*Votre travail:*
[a] Recopiez le passage du texte sur les candidats à la présidentielle iranienne qui commence par « Le second candidat » et se poursuit jusqu'à « guerre Iran-Irak (1980-1988). ».
[b] Prolongez le texte sur les candidats à la présidentielle iranienne à partir de sa dernière phrase.

*Texte fourni:*
Le deuxième partisan de la ligne dure est Saeed Jalili. Ce dernier n’a jamais exercé de fonctions électives et s’est présenté deux fois aux élections présidentielles (2013 et 2021). M. Jalili était le principal négociateur nucléaire pendant son mandat de secrétaire du Conseil suprême de sécurité nationale (CSN) de 2007 à 2013. Aucun progrès ne fut réalisé sur la question nucléaire au cours de cette période. Par la suite, il fut nommé au Conseil du discernement et continue d’être le représentant personnel de M. Khamenei auprès du CSN. Dans un discours prononcé le 11 juin 2024 à la télévision d’État, M. Jalili a indirectement dénoncé la détermination de l’administration de l’ancien président Hassan Rouhani (2013-2021) à négocier avec l’Occident. M. Rouhani a récemment insisté sur le fait que la diplomatie visant à lever les sanctions devait être la priorité absolue du prochain président. M. Jalili a ainsi accusé « certaines personnes » d’avoir paralysé les progrès de l’Iran en ignorant la majeure partie du globe pour négocier avec une poignée de pays « qui ont la plus grande hostilité à l’égard du peuple iranien ».
Le troisième partisan de la ligne dure est Amir-Hossein Qazizadeh Hashemi. Actuel vice-président de l’Iran, M. Hashemi est le directeur de la « Fondation des martyrs » sanctionnée par les États-Unis. La Fondation accorde des prêts immobiliers aux vétérans handicapés et aux familles des soldats tués au combat, qui sont considérés en Iran comme des martyrs (shaheedan en persan). Son financement provient directement du budget national.
Deux conservateurs en lice pour les élections présidentielles
Le premier candidat conservateur est Mohammed Baqer Qalibaf, président du Parlement iranien depuis 2020. Ancien commandant de la force aérienne des Gardiens de la Révolution, M. Qalibaf s’est attribué le mérite de la création des « cités de missiles » souterraines de l’Iran, affirmant qu’elles avaient été mises au point sous sa direction. Il entre en politique au début des années 2000 en tant que maire de Téhéran. Il a été trois fois candidat aux élections présidentielles (2005, 2013, 2017). Ces dernières années, M. Qalibaf a fait l’objet d’une série d’allégations de corruption. Dans le cadre de sa campagne électorale actuelle, il a également déclaré que sa priorité en tant que président serait de conserver les personnes compétentes qui ont travaillé dans l’administration du défunt président Raissi.
Le second candidat conservateur est Mostafa Pour-Mohammadi, le seul religieux en lice. Ancien ministre de l’Intérieur (2005-2008) et de la Justice (2013-2017), il aurait été membre du « comité de la mort » ayant supervisé l’exécution de plus de 5000 prisonniers politiques en 1988. Pour information, Ebrahim Raissi était également membre de ce comité, ce qui lui avait valu le surnom de « boucher de Téhéran ». M. Pour-Mohammadi, qui a servi à la fois dans des gouvernements conservateur et modéré, a suggéré le 12 juin 2024 qu’il était « possible de négocier avec de grands ennemis » à condition d’utiliser « la force et l’intelligence ». Il a ainsi rappelé sa négociation avec le dirigeant irakien Saddam Hussein (1979-2003) concernant le retour de prisonniers à la fin de la guerre Iran-Irak (1980-1988).

*Données recueillies:*
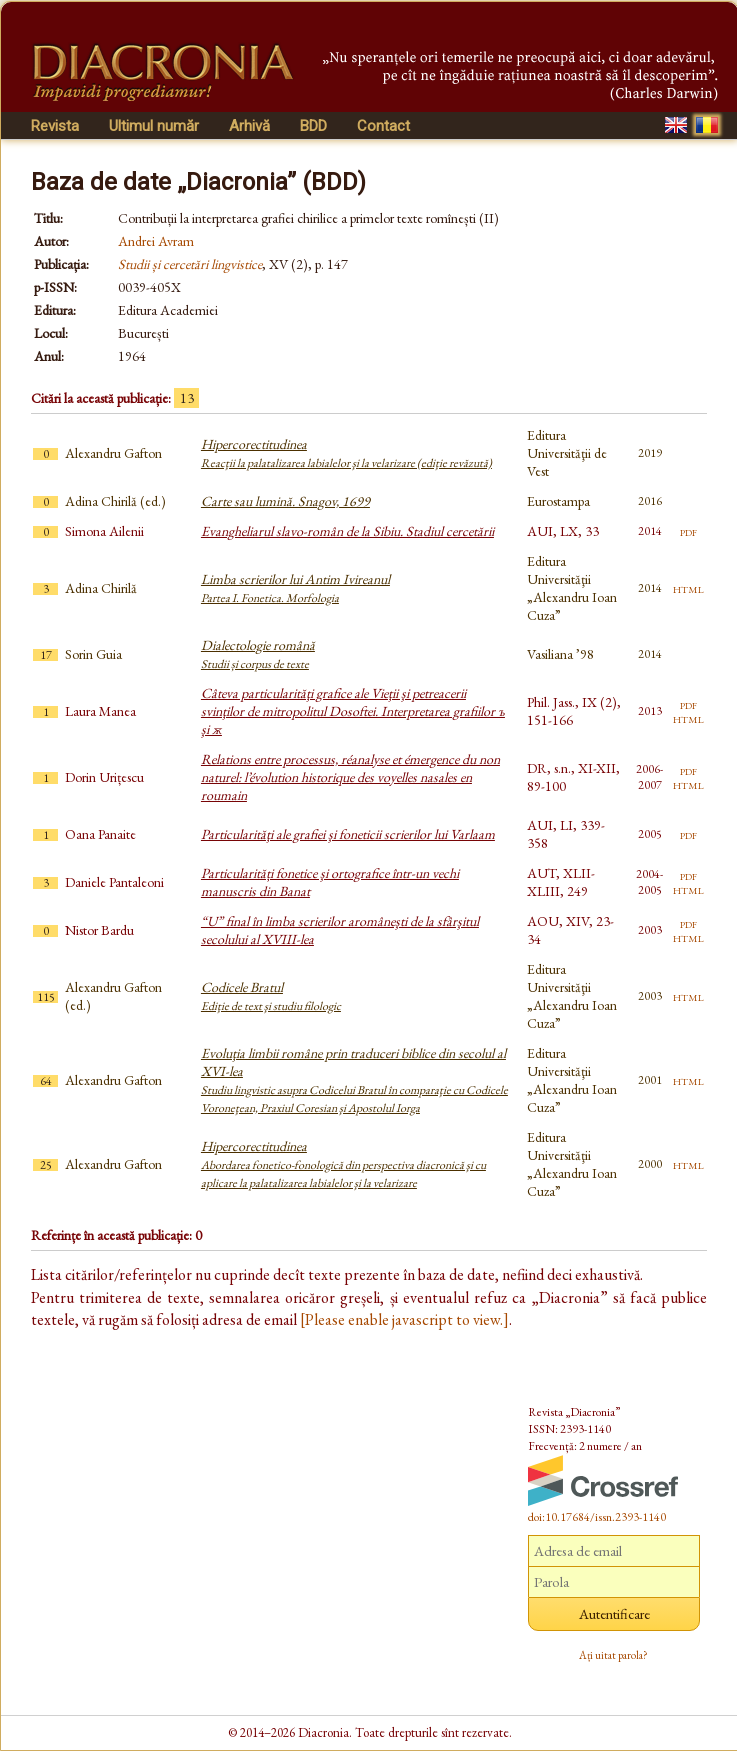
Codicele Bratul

*Corrigé des exercices:*
[a]
Le second candidat conservateur est Mostafa Pour-Mohammadi, le seul religieux en lice. Ancien ministre de l’Intérieur (2005-2008) et de la Justice (2013-2017), il aurait été membre du « comité de la mort » ayant supervisé l’exécution de plus de 5000 prisonniers politiques en 1988. Pour information, Ebrahim Raissi était également membre de ce comité, ce qui lui avait valu le surnom de « boucher de Téhéran ». M. Pour-Mohammadi, qui a servi à la fois dans des gouvernements conservateur et modéré, a suggéré le 12 juin 2024 qu’il était « possible de négocier avec de grands ennemis » à condition d’utiliser « la force et l’intelligence ». Il a ainsi rappelé sa négociation avec le dirigeant irakien Saddam Hussein (1979-2003) concernant le retour de prisonniers à la fin de la guerre Iran-Irak (1980-1988).

[b]
Un pseudo-réformiste pour légitimer la liste électorale ?
Fort d’une longue carrière de député représentant la province de l’Azerbaïdjan oriental, Massoud Pezeshkian est un apparatchik avec des inclinations réformistes. Les observateurs de l’Iran voient son approbation comme un pont jeté par l’establishment aux réformateurs qui ont été marginalisés ces dernières années. Sa candidature est également une occasion de créer du soutien populaire à la suite des manifestations ayant secoué le pays après la mort de Mahsa Amini à l’automne 2022. M. Pezeshkian fait partie des trois candidats soutenus par le Conseil de Coordination du Front de la Réforme iranien, une organisation faîtière regroupant les partis politiques réformateurs du pays. Les deux autres candidats réformateurs ont été rejetés : l’ancien vice-président Eshaq Jahangiri (2013-2021) et l’ancien ministre du développement urbain Abbas Akhoundi (2013-2018).
Certains voient l’approbation de M. Pezeshkian comme étant symbolique et il conviendra donc de voir s’il arrivera à galvaniser les électeurs. En effet, en Iran, le président n’est pas un mobilisateur indépendant mais bien une composante d’un système. Certains éditorialistes iraniens affirment que la candidature de M. Pezeshkian ne laissera d’autre choix aux électeurs de tendance réformiste que de se rendre aux urnes. En effet, ils ne pourront plus boycotter le scrutin sur motif de l’absence d’un candidat de leur camp. De plus, M. Pezeshkian étant le seul candidat « réformateur », cela permettra aux électeurs éponymes de se rallier plus facilement à lui. À ce titre, le journal de tendance réformiste Shargh a ainsi titré « 1+5 », en référence au fait que M. Pezeshkian serait opposé à cinq conservateurs. En revanche, l’approbation de cinq candidats conservateurs rendra difficile l’unification du camp rival. D’autres estiment que la candidature de M. Pezeshkian confère aux partisans de la ligne dure une plus grande légitimité pour rester au pouvoir et représente ainsi une grande victoire pour l’establishment politique.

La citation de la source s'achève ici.